AMD has done a good job segmenting these three chipsets, with clear benefits to each. You can probably draw your own conclusions from the information we've presented so far, but if you want my analysis of who the different chipsets are appropriate for – here you go:
A520 – This is clearly the budget option. If you want to get onto the Ryzen platform for as little money as possible, especially if you aren't planning to use any components that would benefit from PCI-Express 4.0 speeds or lots of drives & peripherals, A520 will do the trick.
B550 – Moving up to the mid-range chipset in this family gets you access to the full PCIe 4.0 lanes from the Ryzen processor, and boosts the number of PCIe lanes and ports from the chipset itself compared to A520. Both single and dual video cards can work here, provided the slots on the motherboard are laid out correctly, and one high-speed NVMe drive can be used at its full potential. Combined with the lower power consumption which allows this chipset to be passively cooled, those upgrades make this a solid choice for most folks who are looking for more overall performance and functionality but don't need (or want) to go to extremes.
X570 – The enthusiast option at the top of this food chain, X570 runs all the PCIe lanes at full 4.0 speed. This is ideal for users who want to run a third video card (on the few boards with an appropriate layout to allow that) or utilize multiple high-speed NVMe drives without compromising on transfer speeds. All of that comes at the cost of higher heat output, meaning that you are likely to end up with a chipset fan as well… but if you are running two or three video cards, or an overclocked CPU with a big cooler, you may not end up noticing that extra noise anyhow.
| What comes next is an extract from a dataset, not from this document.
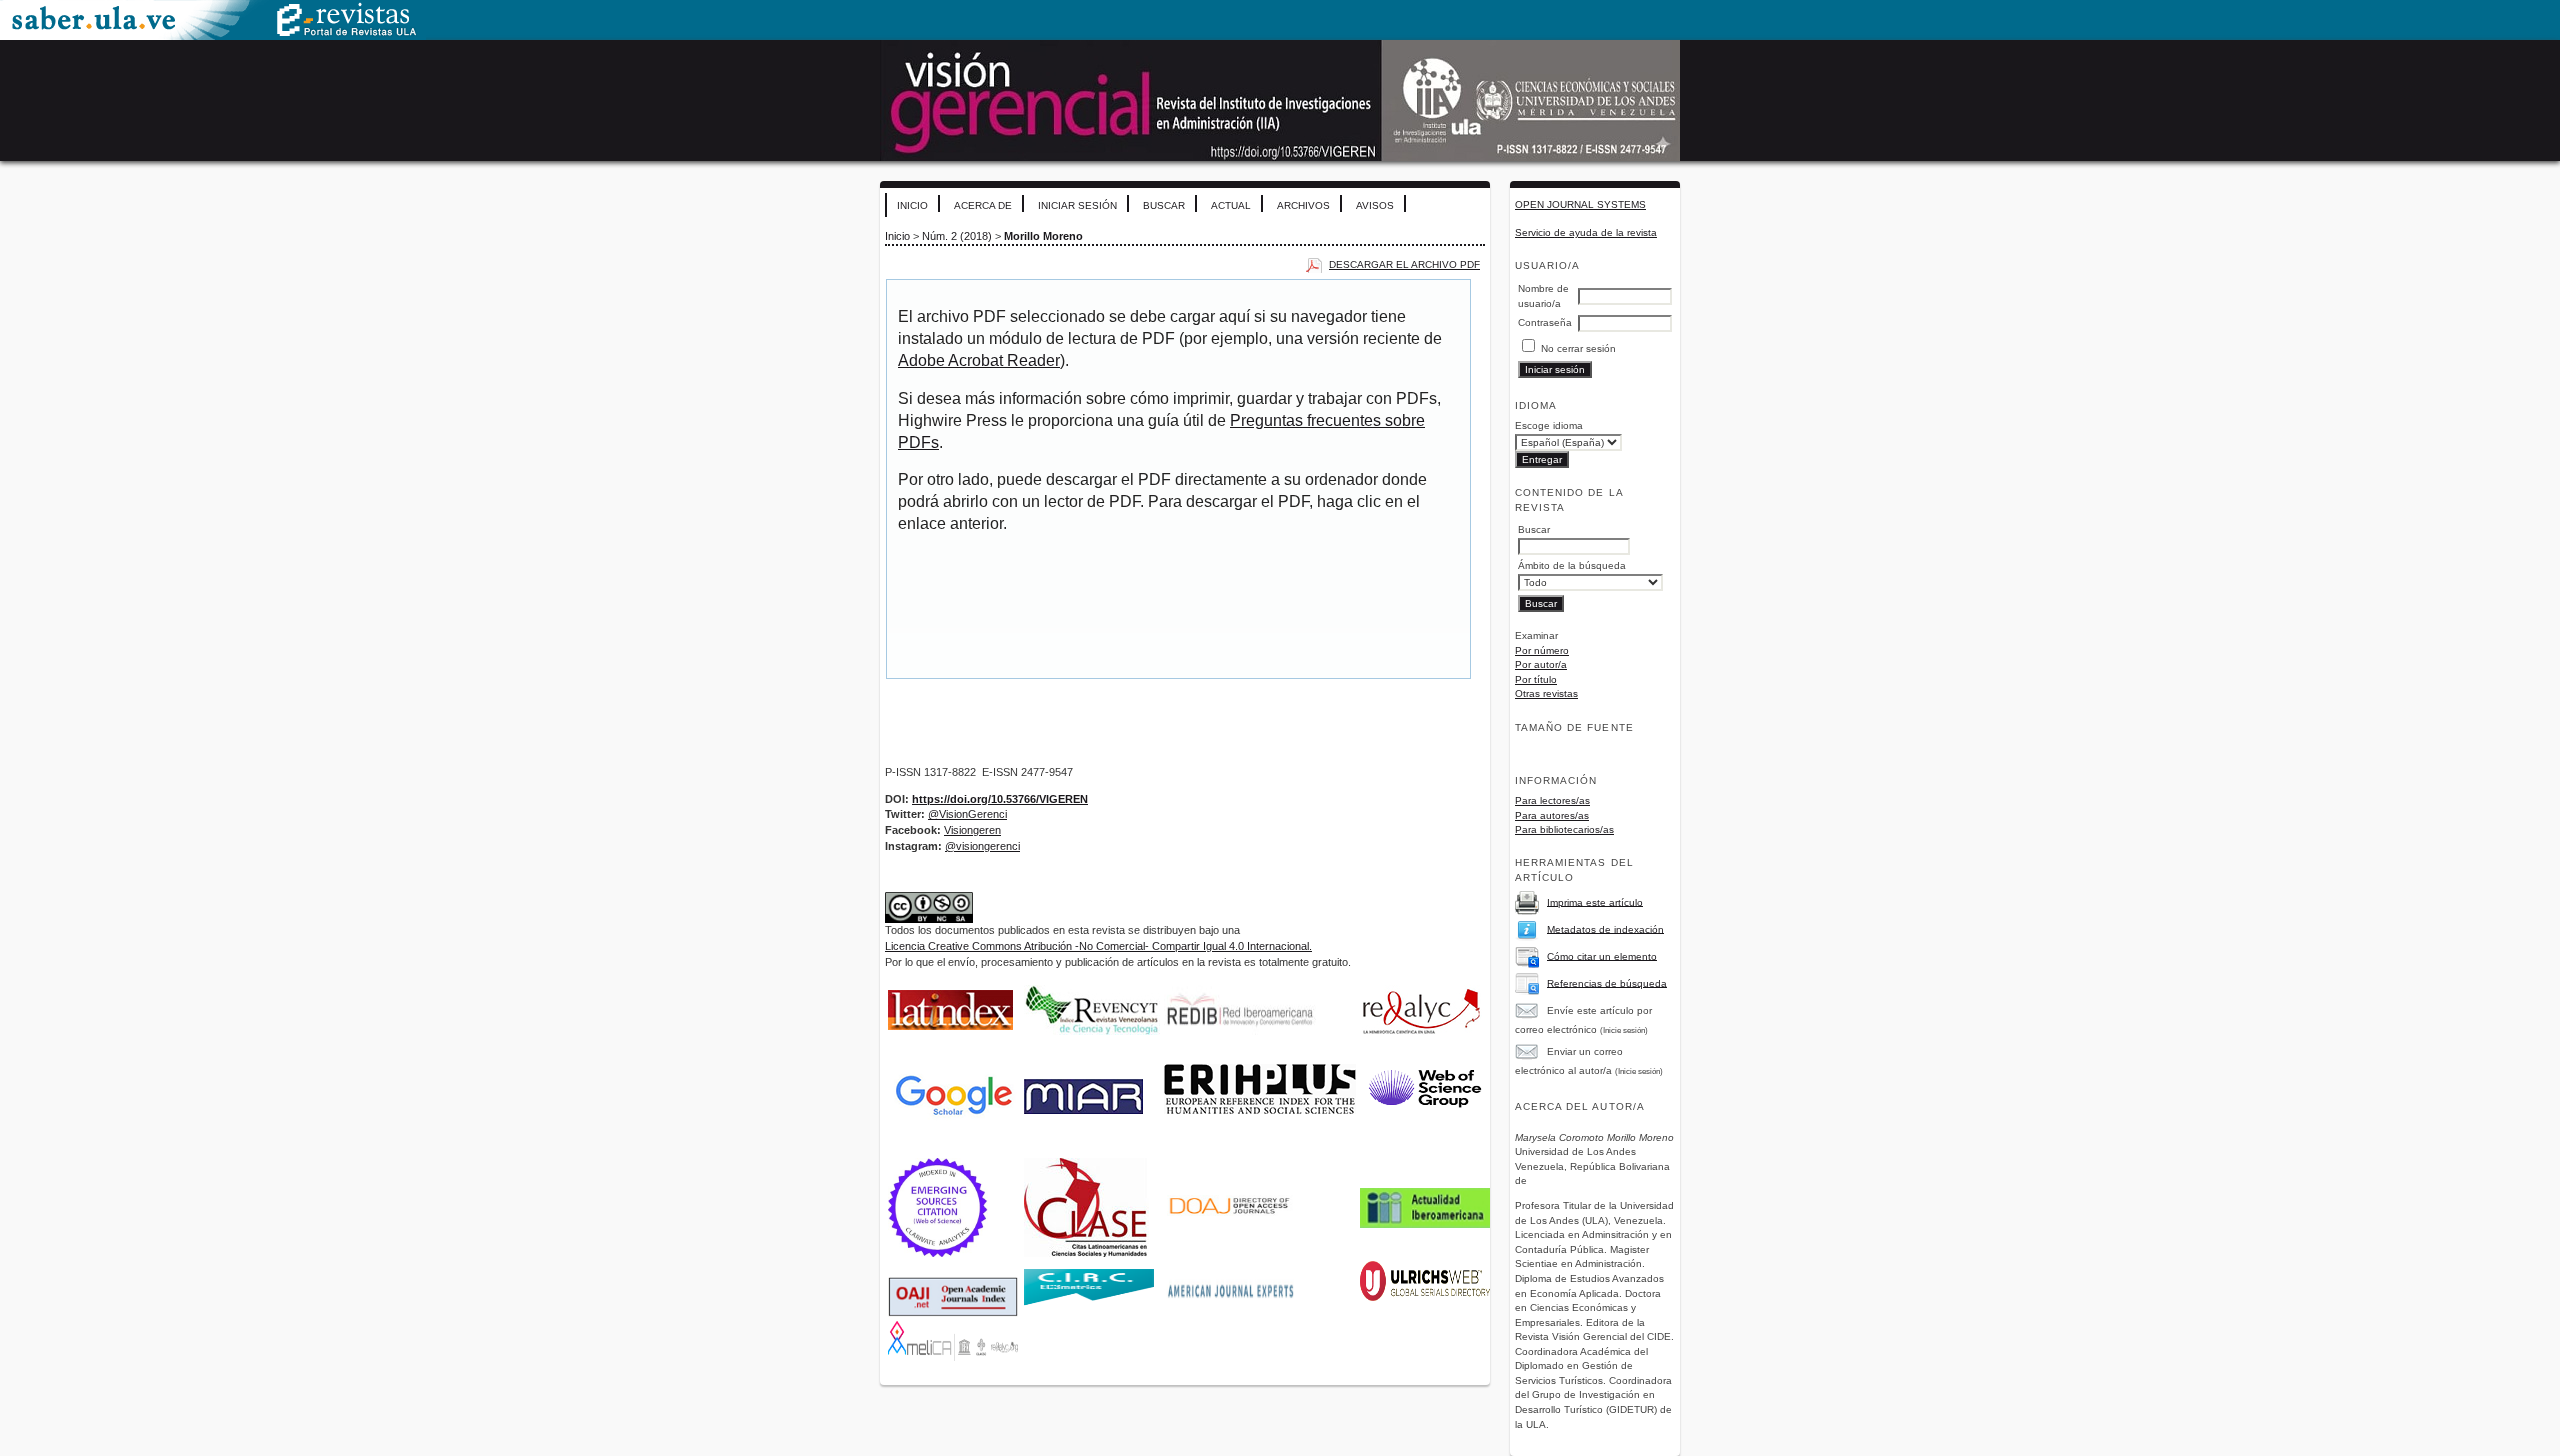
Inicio (912, 205)
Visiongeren (972, 830)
Please also remember that this is simply a comparison of these chipsets, and a motherboard is made up of more than just the chipset. Additional controllers will likely be present to provide things audio, networking, and potentially even more USB ports. Other factors like the VRM design and quality will impact overclocking capability. The board size and slot layout will impact whether dual video cards are feasible. Manufacturing quality affects long-term reliability. And more! So when pondering the chipset for a new PC, keep in mind that in the end you will be picking a motherboard – not just a chipset – and that there are more things to consider when making that selection.